• Description of the task: State how many of the lines below contain the string "dimensions". Reply with the number only.

***** Records provided *****

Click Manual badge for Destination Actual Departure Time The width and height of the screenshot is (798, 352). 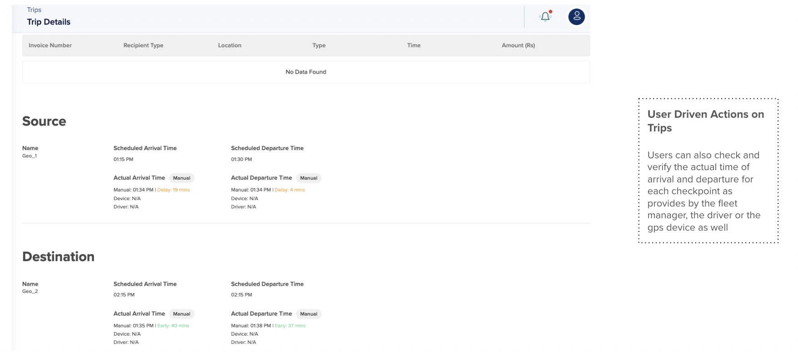[309, 314]
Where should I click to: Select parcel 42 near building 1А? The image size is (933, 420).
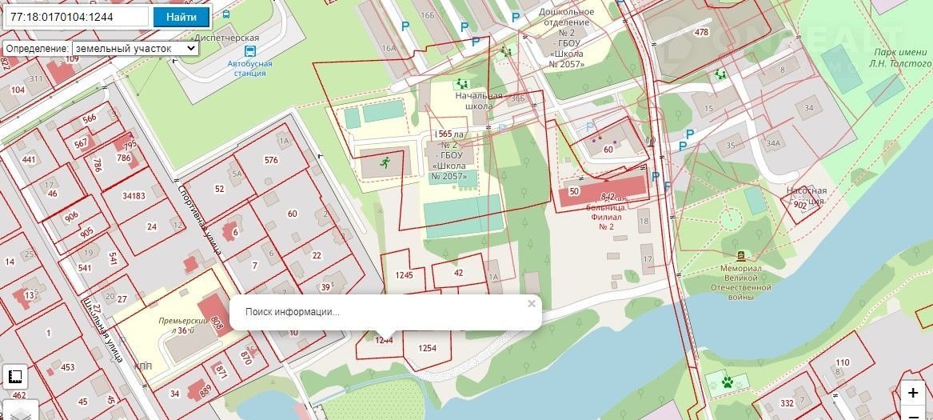(458, 273)
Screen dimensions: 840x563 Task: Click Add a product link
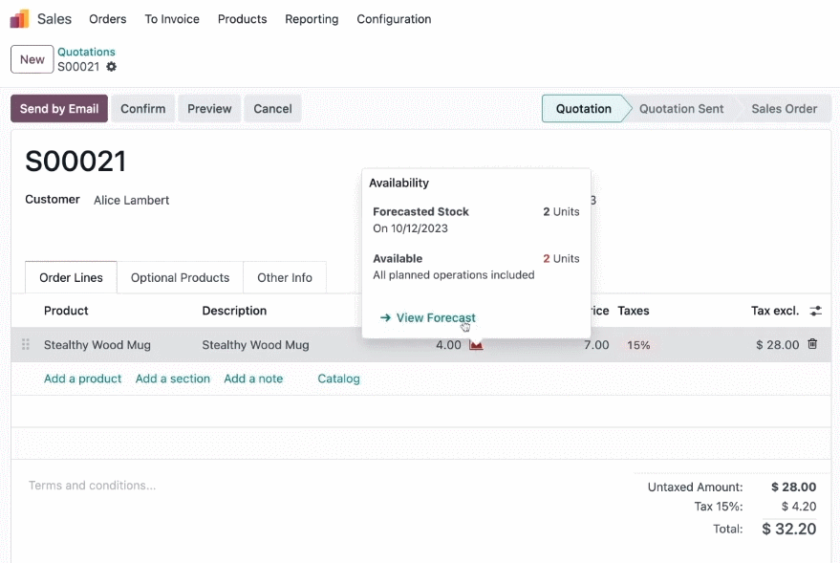pos(82,379)
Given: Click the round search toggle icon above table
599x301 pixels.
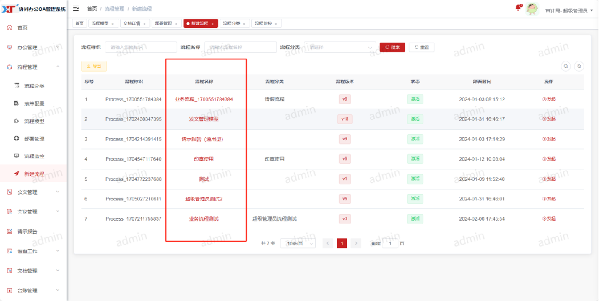Looking at the screenshot, I should click(x=566, y=66).
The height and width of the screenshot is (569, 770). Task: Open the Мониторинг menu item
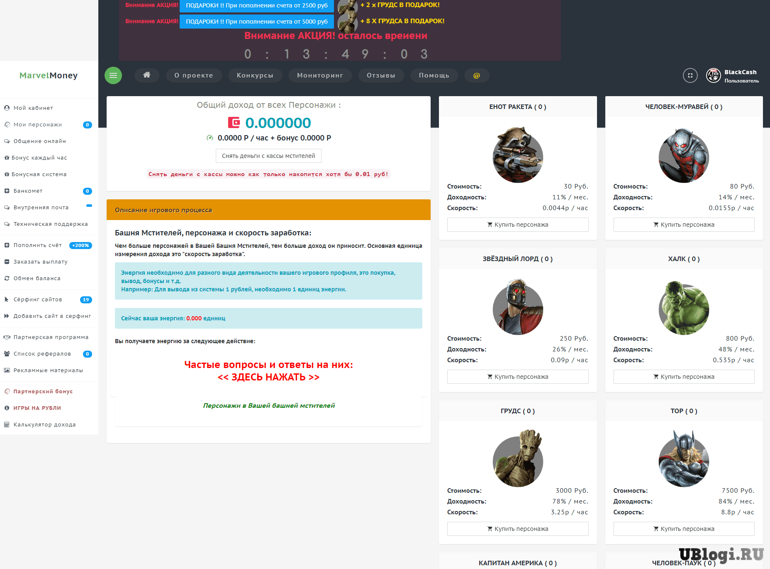(x=320, y=75)
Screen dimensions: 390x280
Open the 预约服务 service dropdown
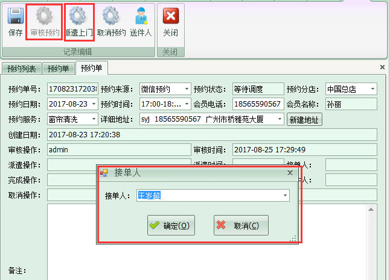[94, 119]
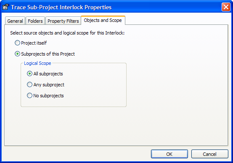This screenshot has width=233, height=163.
Task: Switch to the General tab
Action: (x=15, y=21)
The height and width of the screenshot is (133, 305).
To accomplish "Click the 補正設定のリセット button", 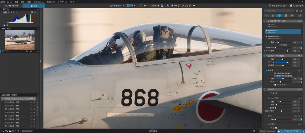I will pyautogui.click(x=278, y=5).
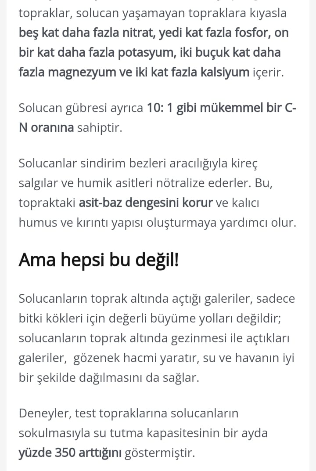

*****

• Response to this task: 2